Jobs AI Will Replace —
Industry by Industry
300 million jobs. 15 industries. One decade. The data on which sectors face the highest automation risk from artificial intelligence — and which ones don’t.
Share of jobs at high automation risk within each sector. Based on task-level analysis across 900+ occupations.
Disruption does not arrive all at once. Each sector has a window. Source: McKinsey Global Institute, OECD 2024.
2024
–2028
–2033
–2040
The question is not whether AI will displace workers. The data on that is settled. The more useful question is which workers, in which industries, on what timeline — and what the evidence actually shows about the shape of the disruption.
Three major research institutions — Goldman Sachs, McKinsey Global Institute, and the OECD — have now published task-level analyses of AI automation exposure across hundreds of occupations. Their methodologies differ, but their conclusions converge on a consistent picture: the first wave is already underway, it is hitting cognitive routine work hardest, and the peak displacement decade is 2025–2035.
“The jobs most at risk are not the ones that require the least education. They are the ones that require the most repetitive cognition — regardless of salary or credential.”
The Counterintuitive Finding
What the Data Does Not Say
The 300 million figure — jobs at high automation risk globally — is frequently misread as 300 million jobs that will disappear. This is not what the research shows. Task-level analysis measures the proportion of tasks within a job that are automatable, not whether the entire job disappears. A financial analyst whose 60% of tasks are automatable may see their role transform — fewer hours spent on routine analysis, more on judgment, client relationships, and interpretation — rather than eliminated entirely.
The WEF’s Future of Jobs Report 2025 estimates that while 85 million jobs may be displaced by automation by 2030, approximately 97 million new roles may emerge — net job creation, not net destruction, driven by the green economy, AI infrastructure, and care sector expansion driven by aging demographics.
The more precise concern is transitional dislocation: the gap between the speed of displacement and the speed of workforce adaptation. Historical technology transitions — the industrial revolution, electrification, computerization — all ultimately created more jobs than they destroyed. They also created significant human hardship in the transition period, concentrated in specific geographies, age groups, and skill sets.
The industries with the highest automation exposure share a common characteristic: they are built on cognitive routines applied to structured data.

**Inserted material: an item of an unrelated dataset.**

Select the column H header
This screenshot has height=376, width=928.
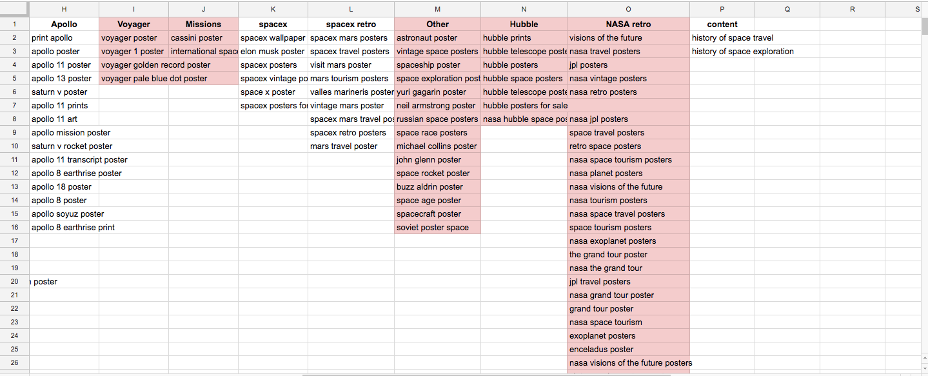(64, 9)
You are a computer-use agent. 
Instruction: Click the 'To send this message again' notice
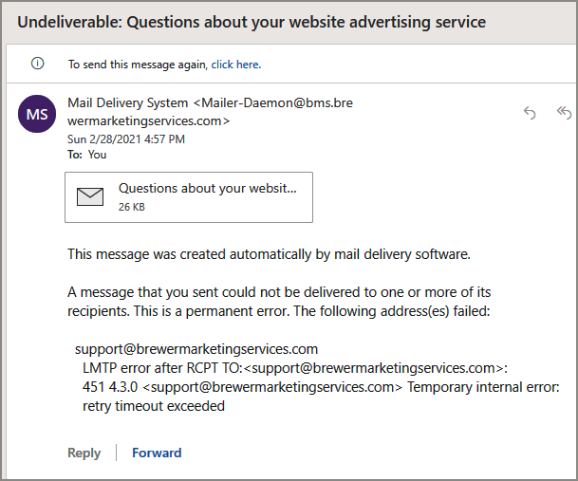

Administrative work, financial analysis, legal research, and customer service are all, at their core, pattern-matching tasks. Current AI systems are remarkably good at pattern matching. The match between AI capability and job task is unusually tight in these sectors.
The industries with the lowest exposure share a different characteristic: their core value is created in unstructured human contexts — complex physical environments, emotional relationships, trust-dependent interactions, and creative judgment that requires genuine understanding rather than pattern reproduction.
The question for the next decade is not whether AI will be transformative. It will be. The question is whether the educational and social systems that prepare workers for the labor market can adapt fast enough to match the pace of the technology. Based on historical precedent, the answer is: probably not fast enough to prevent significant disruption — but ultimately yes.